[WHAT TO WORK ON]:
Repeat all entries below exactly as shown.

[INPUT DATA]:
········
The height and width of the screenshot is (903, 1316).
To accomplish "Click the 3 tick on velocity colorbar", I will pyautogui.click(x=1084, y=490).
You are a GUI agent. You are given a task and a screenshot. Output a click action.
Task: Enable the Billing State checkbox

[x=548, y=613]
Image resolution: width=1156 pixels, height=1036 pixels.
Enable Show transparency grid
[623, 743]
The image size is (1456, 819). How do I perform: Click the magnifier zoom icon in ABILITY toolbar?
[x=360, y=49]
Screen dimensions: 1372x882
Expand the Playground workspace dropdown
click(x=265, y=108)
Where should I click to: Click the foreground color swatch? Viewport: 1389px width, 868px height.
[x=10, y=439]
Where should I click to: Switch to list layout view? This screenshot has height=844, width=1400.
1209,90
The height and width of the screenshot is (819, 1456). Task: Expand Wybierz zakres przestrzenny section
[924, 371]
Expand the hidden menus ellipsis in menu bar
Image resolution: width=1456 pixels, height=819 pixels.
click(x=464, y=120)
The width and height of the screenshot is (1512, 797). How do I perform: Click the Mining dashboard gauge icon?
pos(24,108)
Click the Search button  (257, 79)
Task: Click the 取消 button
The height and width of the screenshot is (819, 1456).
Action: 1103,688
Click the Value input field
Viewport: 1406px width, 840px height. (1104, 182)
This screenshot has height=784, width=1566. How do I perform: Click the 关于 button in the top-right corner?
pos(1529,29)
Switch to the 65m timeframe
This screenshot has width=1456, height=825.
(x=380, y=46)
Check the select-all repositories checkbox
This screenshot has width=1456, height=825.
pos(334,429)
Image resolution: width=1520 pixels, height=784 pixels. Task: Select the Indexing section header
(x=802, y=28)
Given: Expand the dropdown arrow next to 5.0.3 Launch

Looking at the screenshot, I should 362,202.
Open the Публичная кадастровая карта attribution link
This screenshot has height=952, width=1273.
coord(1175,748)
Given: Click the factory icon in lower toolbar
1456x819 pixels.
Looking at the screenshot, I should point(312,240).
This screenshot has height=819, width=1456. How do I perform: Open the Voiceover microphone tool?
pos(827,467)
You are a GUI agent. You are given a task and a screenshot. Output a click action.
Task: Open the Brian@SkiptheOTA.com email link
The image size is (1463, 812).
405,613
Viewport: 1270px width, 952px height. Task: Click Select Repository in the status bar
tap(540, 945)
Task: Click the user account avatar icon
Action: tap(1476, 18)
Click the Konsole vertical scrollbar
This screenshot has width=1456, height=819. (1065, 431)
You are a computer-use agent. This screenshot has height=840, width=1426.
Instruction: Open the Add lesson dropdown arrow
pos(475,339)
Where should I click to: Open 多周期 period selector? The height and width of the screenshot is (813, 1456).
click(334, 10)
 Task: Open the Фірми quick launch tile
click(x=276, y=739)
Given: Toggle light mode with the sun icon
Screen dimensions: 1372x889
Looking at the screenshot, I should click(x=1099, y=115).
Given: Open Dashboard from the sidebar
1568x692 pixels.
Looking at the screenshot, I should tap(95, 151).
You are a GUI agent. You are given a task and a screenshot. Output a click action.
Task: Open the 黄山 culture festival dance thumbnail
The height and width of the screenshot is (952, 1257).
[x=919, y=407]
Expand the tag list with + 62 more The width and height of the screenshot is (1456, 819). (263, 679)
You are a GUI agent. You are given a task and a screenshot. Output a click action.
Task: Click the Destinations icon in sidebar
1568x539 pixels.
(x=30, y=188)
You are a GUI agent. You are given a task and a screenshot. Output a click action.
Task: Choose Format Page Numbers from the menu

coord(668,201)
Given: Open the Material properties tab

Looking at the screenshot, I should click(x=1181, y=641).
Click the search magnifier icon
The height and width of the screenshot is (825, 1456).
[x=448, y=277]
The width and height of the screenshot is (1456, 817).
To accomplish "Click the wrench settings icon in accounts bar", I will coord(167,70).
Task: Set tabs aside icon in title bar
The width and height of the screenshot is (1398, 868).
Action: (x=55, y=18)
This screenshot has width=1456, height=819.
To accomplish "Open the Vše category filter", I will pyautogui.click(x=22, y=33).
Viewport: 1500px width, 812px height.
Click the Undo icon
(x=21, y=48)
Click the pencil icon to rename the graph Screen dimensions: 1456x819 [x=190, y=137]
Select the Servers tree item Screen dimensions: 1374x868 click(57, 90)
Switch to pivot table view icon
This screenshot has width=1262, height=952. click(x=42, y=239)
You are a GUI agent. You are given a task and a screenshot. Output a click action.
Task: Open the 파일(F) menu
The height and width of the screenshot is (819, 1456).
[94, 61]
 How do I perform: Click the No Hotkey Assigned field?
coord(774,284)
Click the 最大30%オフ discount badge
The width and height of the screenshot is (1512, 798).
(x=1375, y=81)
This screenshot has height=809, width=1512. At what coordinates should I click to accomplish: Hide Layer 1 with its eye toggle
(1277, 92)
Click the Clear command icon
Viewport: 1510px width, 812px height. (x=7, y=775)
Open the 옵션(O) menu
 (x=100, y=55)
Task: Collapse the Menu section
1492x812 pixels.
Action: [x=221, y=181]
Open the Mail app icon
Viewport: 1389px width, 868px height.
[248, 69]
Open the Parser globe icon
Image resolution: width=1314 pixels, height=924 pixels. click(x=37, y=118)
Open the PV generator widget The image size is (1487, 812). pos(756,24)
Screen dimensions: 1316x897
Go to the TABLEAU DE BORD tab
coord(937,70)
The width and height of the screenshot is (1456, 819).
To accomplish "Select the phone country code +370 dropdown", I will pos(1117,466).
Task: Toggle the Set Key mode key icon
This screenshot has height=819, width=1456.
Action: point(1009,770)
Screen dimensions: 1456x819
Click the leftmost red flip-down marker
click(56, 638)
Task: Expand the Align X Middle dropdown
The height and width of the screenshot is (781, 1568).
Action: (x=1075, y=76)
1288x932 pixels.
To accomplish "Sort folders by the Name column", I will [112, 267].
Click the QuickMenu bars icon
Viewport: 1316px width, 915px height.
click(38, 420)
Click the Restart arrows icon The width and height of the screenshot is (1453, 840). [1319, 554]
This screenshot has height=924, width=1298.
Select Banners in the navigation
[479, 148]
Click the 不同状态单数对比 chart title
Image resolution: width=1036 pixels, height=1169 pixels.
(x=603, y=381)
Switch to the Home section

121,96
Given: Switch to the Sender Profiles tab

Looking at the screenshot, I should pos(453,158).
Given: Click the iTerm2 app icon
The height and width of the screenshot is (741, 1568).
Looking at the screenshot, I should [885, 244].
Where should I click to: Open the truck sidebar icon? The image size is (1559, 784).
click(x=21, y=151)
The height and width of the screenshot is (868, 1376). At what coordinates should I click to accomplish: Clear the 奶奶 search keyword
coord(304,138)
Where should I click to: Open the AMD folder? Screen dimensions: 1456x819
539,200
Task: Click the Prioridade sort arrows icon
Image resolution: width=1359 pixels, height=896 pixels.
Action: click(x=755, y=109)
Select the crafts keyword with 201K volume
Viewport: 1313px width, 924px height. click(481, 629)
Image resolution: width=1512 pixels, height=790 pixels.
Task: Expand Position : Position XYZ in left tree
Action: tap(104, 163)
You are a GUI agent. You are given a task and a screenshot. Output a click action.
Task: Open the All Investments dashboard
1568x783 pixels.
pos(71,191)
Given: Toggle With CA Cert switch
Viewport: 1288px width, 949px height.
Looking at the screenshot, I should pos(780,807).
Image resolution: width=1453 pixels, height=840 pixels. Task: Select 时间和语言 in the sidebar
········
[RESPONSE]:
The height and width of the screenshot is (903, 1316).
To accomplish "Click the 3 tick on velocity colorbar", I will pyautogui.click(x=1084, y=490).
You are a GUI agent. You are given a task and a screenshot. Output a click action.
Task: Enable the Billing State checkbox

[x=548, y=613]
Image resolution: width=1156 pixels, height=1036 pixels.
Enable Show transparency grid
[623, 743]
The image size is (1456, 819). How do I perform: Click the magnifier zoom icon in ABILITY toolbar?
[x=360, y=49]
Screen dimensions: 1372x882
Expand the Playground workspace dropdown
click(x=265, y=108)
Where should I click to: Click the foreground color swatch? Viewport: 1389px width, 868px height.
[x=10, y=439]
Where should I click to: Switch to list layout view? This screenshot has height=844, width=1400.
1209,90
The height and width of the screenshot is (819, 1456). Task: Expand Wybierz zakres przestrzenny section
[924, 371]
Expand the hidden menus ellipsis in menu bar
Image resolution: width=1456 pixels, height=819 pixels.
click(x=464, y=120)
The width and height of the screenshot is (1512, 797). How do I perform: Click the Mining dashboard gauge icon?
pos(24,108)
Click the Search button  (257, 79)
Task: Click the 取消 button
The height and width of the screenshot is (819, 1456).
Action: 1103,688
Click the Value input field
Viewport: 1406px width, 840px height. (1104, 182)
This screenshot has height=784, width=1566. How do I perform: Click the 关于 button in the top-right corner?
pos(1529,29)
Switch to the 65m timeframe
This screenshot has width=1456, height=825.
(x=380, y=46)
Check the select-all repositories checkbox
This screenshot has width=1456, height=825.
pos(334,429)
Image resolution: width=1520 pixels, height=784 pixels. Task: Select the Indexing section header
(x=802, y=28)
Given: Expand the dropdown arrow next to 5.0.3 Launch

Looking at the screenshot, I should 362,202.
Open the Публичная кадастровая карта attribution link
This screenshot has height=952, width=1273.
coord(1175,748)
Given: Click the factory icon in lower toolbar
1456x819 pixels.
Looking at the screenshot, I should point(312,240).
This screenshot has height=819, width=1456. How do I perform: Open the Voiceover microphone tool?
pos(827,467)
You are a GUI agent. You are given a task and a screenshot. Output a click action.
Task: Open the Brian@SkiptheOTA.com email link
The image size is (1463, 812).
405,613
Viewport: 1270px width, 952px height. Task: Click Select Repository in the status bar
tap(540, 945)
Task: Click the user account avatar icon
Action: tap(1476, 18)
Click the Konsole vertical scrollbar
This screenshot has width=1456, height=819. (1065, 431)
You are a computer-use agent. This screenshot has height=840, width=1426.
Instruction: Open the Add lesson dropdown arrow
pos(475,339)
Where should I click to: Open 多周期 period selector? The height and width of the screenshot is (813, 1456).
click(334, 10)
 Task: Open the Фірми quick launch tile
click(x=276, y=739)
Given: Toggle light mode with the sun icon
Screen dimensions: 1372x889
Looking at the screenshot, I should click(x=1099, y=115).
Given: Open Dashboard from the sidebar
1568x692 pixels.
Looking at the screenshot, I should tap(95, 151).
You are a GUI agent. You are given a task and a screenshot. Output a click action.
Task: Open the 黄山 culture festival dance thumbnail
The height and width of the screenshot is (952, 1257).
[x=919, y=407]
Expand the tag list with + 62 more The width and height of the screenshot is (1456, 819). (263, 679)
You are a GUI agent. You are given a task and a screenshot. Output a click action.
Task: Click the Destinations icon in sidebar
1568x539 pixels.
(x=30, y=188)
You are a GUI agent. You are given a task and a screenshot. Output a click action.
Task: Choose Format Page Numbers from the menu

coord(668,201)
Given: Open the Material properties tab

Looking at the screenshot, I should click(x=1181, y=641).
Click the search magnifier icon
The height and width of the screenshot is (825, 1456).
[x=448, y=277]
The width and height of the screenshot is (1456, 817).
To accomplish "Click the wrench settings icon in accounts bar", I will coord(167,70).
Task: Set tabs aside icon in title bar
The width and height of the screenshot is (1398, 868).
Action: (x=55, y=18)
This screenshot has width=1456, height=819.
To accomplish "Open the Vše category filter", I will pyautogui.click(x=22, y=33).
Viewport: 1500px width, 812px height.
Click the Undo icon
(x=21, y=48)
Click the pencil icon to rename the graph Screen dimensions: 1456x819 [x=190, y=137]
Select the Servers tree item Screen dimensions: 1374x868 click(57, 90)
Switch to pivot table view icon
This screenshot has width=1262, height=952. click(x=42, y=239)
You are a GUI agent. You are given a task and a screenshot. Output a click action.
Task: Open the 파일(F) menu
The height and width of the screenshot is (819, 1456).
[94, 61]
 How do I perform: Click the No Hotkey Assigned field?
coord(774,284)
Click the 最大30%オフ discount badge
The width and height of the screenshot is (1512, 798).
(x=1375, y=81)
This screenshot has height=809, width=1512. At what coordinates should I click to accomplish: Hide Layer 1 with its eye toggle
(1277, 92)
Click the Clear command icon
Viewport: 1510px width, 812px height. (x=7, y=775)
Open the 옵션(O) menu
 (x=100, y=55)
Task: Collapse the Menu section
1492x812 pixels.
Action: [x=221, y=181]
Open the Mail app icon
Viewport: 1389px width, 868px height.
[248, 69]
Open the Parser globe icon
Image resolution: width=1314 pixels, height=924 pixels. click(x=37, y=118)
Open the PV generator widget The image size is (1487, 812). pos(756,24)
Screen dimensions: 1316x897
Go to the TABLEAU DE BORD tab
coord(937,70)
The width and height of the screenshot is (1456, 819).
To accomplish "Select the phone country code +370 dropdown", I will pos(1117,466).
Task: Toggle the Set Key mode key icon
This screenshot has height=819, width=1456.
Action: point(1009,770)
Screen dimensions: 1456x819
Click the leftmost red flip-down marker
click(56, 638)
Task: Expand the Align X Middle dropdown
The height and width of the screenshot is (781, 1568).
Action: (x=1075, y=76)
1288x932 pixels.
To accomplish "Sort folders by the Name column", I will [112, 267].
Click the QuickMenu bars icon
Viewport: 1316px width, 915px height.
click(38, 420)
Click the Restart arrows icon The width and height of the screenshot is (1453, 840). [1319, 554]
This screenshot has height=924, width=1298.
Select Banners in the navigation
[479, 148]
Click the 不同状态单数对比 chart title
Image resolution: width=1036 pixels, height=1169 pixels.
(x=603, y=381)
Switch to the Home section

121,96
Given: Switch to the Sender Profiles tab

Looking at the screenshot, I should pos(453,158).
Given: Click the iTerm2 app icon
The height and width of the screenshot is (741, 1568).
Looking at the screenshot, I should [885, 244].
Where should I click to: Open the truck sidebar icon? The image size is (1559, 784).
click(x=21, y=151)
The height and width of the screenshot is (868, 1376). At what coordinates should I click to accomplish: Clear the 奶奶 search keyword
coord(304,138)
Where should I click to: Open the AMD folder? Screen dimensions: 1456x819
539,200
Task: Click the Prioridade sort arrows icon
Image resolution: width=1359 pixels, height=896 pixels.
Action: click(x=755, y=109)
Select the crafts keyword with 201K volume
Viewport: 1313px width, 924px height. click(481, 629)
Image resolution: width=1512 pixels, height=790 pixels.
Task: Expand Position : Position XYZ in left tree
Action: tap(104, 163)
You are a GUI agent. You are given a task and a screenshot. Output a click action.
Task: Open the All Investments dashboard
1568x783 pixels.
pos(71,191)
Given: Toggle With CA Cert switch
Viewport: 1288px width, 949px height.
Looking at the screenshot, I should pos(780,807).
Image resolution: width=1453 pixels, height=840 pixels. Task: Select 时间和语言 in the sidebar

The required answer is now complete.